Best of the Net 2015  


I remember the boys & their open hands. High fives
             of farewell. I remember that the birches waved too,
                          the white jagged limbs turning away from incessant wildfires.

The future wavered, unlike a question, unlike
             a hand or headstone. The future moved & the fields already knew it.

I remember the war of the alphabet, its ears sliced from its face. I
             know that language asks for blood.

The children of kudzu, lilac, the spit of unknown rivers. I remember the jury
             & the judge of the people. The buckshot that blew
                          the morning's torso into smoke.

That last morning I begged the grandmothers to leave their rage next to red candles
             & worn photographs of their children & their blue-eyed grandson
                          with his bleeding heart. The savior bled flowers.

I scattered the stones the trees bore. Gray vultures came for my children.
             They knew the old country better than me. They broke through
                          skyscrapers & devoured both villain & hero.

& boys were pouring, wanted & unwanted & missing yet from the long mouth
             where their voices were forced to say they were nothing. But they were men,
                          & native & guilty beyond their glottal doubt.

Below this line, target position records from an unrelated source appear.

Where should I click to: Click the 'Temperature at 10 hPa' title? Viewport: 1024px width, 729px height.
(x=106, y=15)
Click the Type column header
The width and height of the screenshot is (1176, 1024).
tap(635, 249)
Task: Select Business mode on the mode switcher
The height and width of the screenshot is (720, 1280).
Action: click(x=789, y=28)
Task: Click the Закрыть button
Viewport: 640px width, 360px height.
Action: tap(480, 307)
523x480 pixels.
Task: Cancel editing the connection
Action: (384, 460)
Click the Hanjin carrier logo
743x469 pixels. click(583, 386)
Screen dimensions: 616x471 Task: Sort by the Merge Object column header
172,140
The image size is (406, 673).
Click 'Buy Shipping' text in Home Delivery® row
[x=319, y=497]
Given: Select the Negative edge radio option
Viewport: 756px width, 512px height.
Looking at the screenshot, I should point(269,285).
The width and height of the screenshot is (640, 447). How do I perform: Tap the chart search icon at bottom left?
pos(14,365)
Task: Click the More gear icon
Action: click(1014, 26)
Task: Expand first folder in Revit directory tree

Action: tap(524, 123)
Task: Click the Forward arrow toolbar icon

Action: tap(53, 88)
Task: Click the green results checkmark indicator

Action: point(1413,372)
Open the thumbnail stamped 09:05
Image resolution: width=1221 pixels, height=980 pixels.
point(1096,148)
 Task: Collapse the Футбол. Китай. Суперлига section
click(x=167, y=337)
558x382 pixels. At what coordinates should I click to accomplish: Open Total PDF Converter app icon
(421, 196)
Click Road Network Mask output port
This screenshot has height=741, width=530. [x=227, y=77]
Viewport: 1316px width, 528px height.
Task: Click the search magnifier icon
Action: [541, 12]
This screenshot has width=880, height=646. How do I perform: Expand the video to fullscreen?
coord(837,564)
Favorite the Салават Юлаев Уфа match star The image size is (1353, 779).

I remember calling out to the savage field where more boys knelt & swung
             through the air. I remember how their eyes rolled back
                          in blood, milk, & gasoline. Their white teeth
                                       chewing cotton into shrouds, scars & sheets.

             They gave me their last words. They gave me smiles for their fathers.
                          They slept in my arms, dead & bruised. Long as brambles.

                                       The bullets in their heads & groins
                                                    quieting like a day. The meat of nothing.

I held their million heads in my lap when the bodies were taken away.
             I don't know if what's left will dance or burn.
                                                    I wash their eyelids with mint.

                                                                              But let God beg pardon to them &
                                                                              their mothers

& I don't know if the body is a pendulum of where love cannot go
             when the tongue is swollen with the milk of black boys.
                          I pulled their lives from the trees & lawns & schools.
                                       The unlit houses & the river. Their forewings wet
                                       with clouds

& screaming. I won't leave them,
                          huddled like bulls inside the stall of a word. I am the shriek,
                                                    the suture, the petal
                                                                 shook loose from their silence.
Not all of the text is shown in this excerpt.